Rosneft ... signing accord with KRG

The progress also points to Russia’s growing involvement in Iraq, limited engagement by Western powers and Washington’s haphazard regional foreign policy in particular, has created opportunities for others to take strategic positions


In accord signed by Russia’s state-backed Rosneft and the Kurdistan Regional Government (KRG) in St. Petersburg on developing Kurdish gas supplies was thin on detail, but it served as a reminder that the big energy cooperation deals they struck last year remain on track.

The progress also points to Russia’s growing involvement in Iraq, where, as in Syria beforehand, limited engagement by Western powers and Washington’s haphazard regional foreign policy in particular, has created opportunities for others to take strategic positions—including, in Iraq’s case, Chinese oil firms.

For Iraq, this shift comes at a time of deepening political limbo and uncertainty: Talks on forming the next coalition government after the May 12 parliamentary election could take months, and parliament’s decision to carry out a manual vote recount after widespread allegations of fraud has heightened tensions, although it is unlikely to change the overall result.

Moscow was Iraq’s only major ally not to oppose the KRG’s independence referendum last year, and it appears to be paying dividends in terms of both energy deals and political leverage. The St. Petersburg accord, signed by Rosneft boss Igor Sechin and KRG Natural Resource Minister Ashti Hawrami, envisages carrying out preliminary work for gas pipeline infrastructure that could eventually allow Erbil to export gas to Turkey and beyond.

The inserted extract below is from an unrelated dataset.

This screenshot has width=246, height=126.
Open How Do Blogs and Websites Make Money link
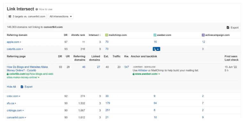click(27, 69)
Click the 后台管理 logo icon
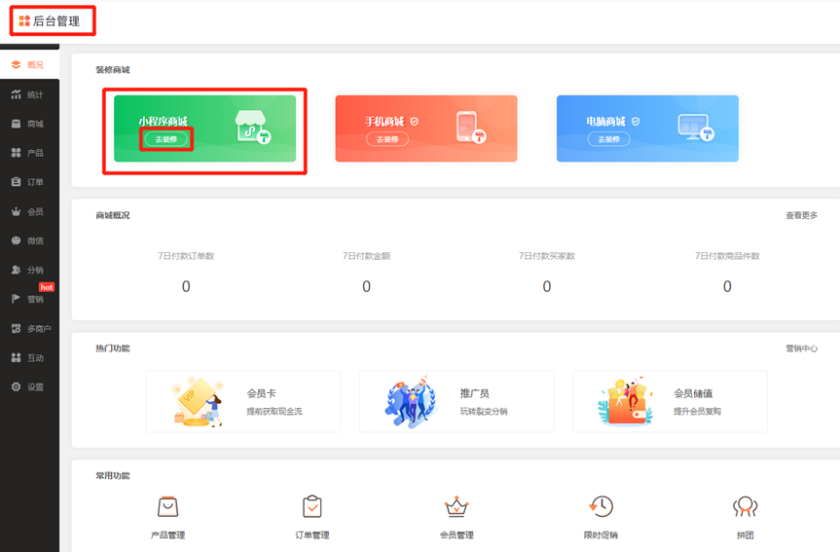The height and width of the screenshot is (552, 840). click(24, 20)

But at the signing ceremony, Rosneft also revealed plans to start a pilot oil production project under one of its production-sharing agreements with the KRG, with initial output of 3,500-5,000 barrels per day. Small volumes, but Kurdish sources say they will come from the Ain Zalah field, which lies in Iraq’s Nineveh province outside of official KRG territory, making the plan highly controversial.

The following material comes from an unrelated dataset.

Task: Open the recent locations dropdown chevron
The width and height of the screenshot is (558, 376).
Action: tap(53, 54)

Baghdad was clearly irked by the deal, which it branded illegal, but is in no position to retaliate. Russian oil firms Gazprom Neft, Lukoil and Rosneft have a substantial presence in southern Iraq. Lukoil finalised changes to its contract at the 400,000 bpd West Qurna-2 field last month, where it plans to spend $4.5 billion and double output by 2025. Rosneft, which recently announced a discovery on Block 12, has even been talking with BP about teaming up, potentially at Kirkuk.

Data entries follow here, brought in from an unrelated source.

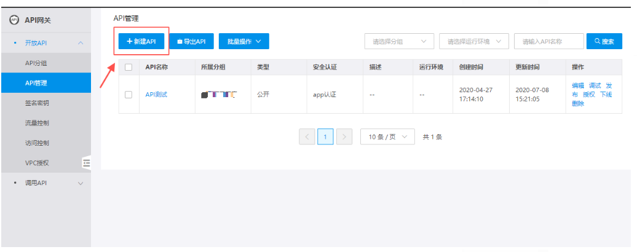Image resolution: width=637 pixels, height=252 pixels.
Task: Open the 批量操作 dropdown
Action: coord(243,41)
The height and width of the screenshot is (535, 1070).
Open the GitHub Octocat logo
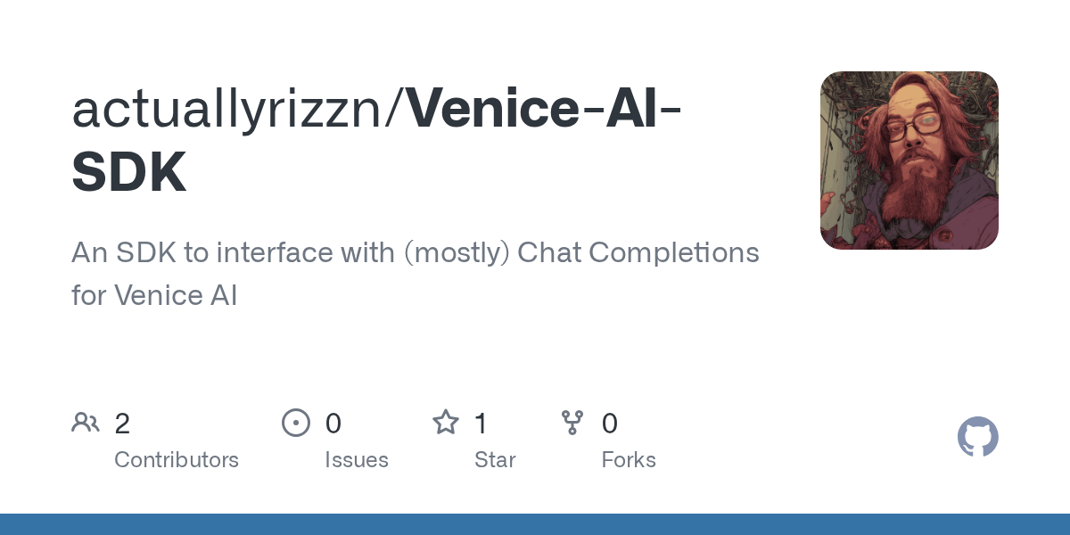(978, 437)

Western diplomatic engagement in Iraq revived dramatically after Islamic State’s advances in 2014 but has been in retreat since Baghdad declared victory over the jihadist group last year. At the same time, the US government’s main regional preoccupation—withdrawing from the nuclear deal with Iran and reimposing sanctions—has drawn sharp criticism from Baghdad.

Brett McGurk, the US special envoy to the anti-Islamic State coalition, has held talks with political leaders in the Iraqi capital since the elections but no longer has the full weight of Washington behind him. Russia, meanwhile, is emerging not just as one of the biggest investors in the oil sector, but also as a major weapons supplier to Iraq, although Baghdad’s potential purchase of Russia’s S-400 missile defense system puts it at risk of being targeted by US sanctions.

"You could make the case that there’s a very well-considered, strategic agenda here, at a time when Western countries are simply not being strategic in how they are acting," says Gareth Stansfield of the UK’s Exeter University.

This political shift takes place as many Western firms are gradually losing interest in Iraq’s vital oil sector, despite its vast, low-cost reserves, but with Asian firms motivated by future supply concerns willing to accept the razor-thin margins on offer. None of the Western majors except Eni participated in Iraq’s fifth upstream bid round.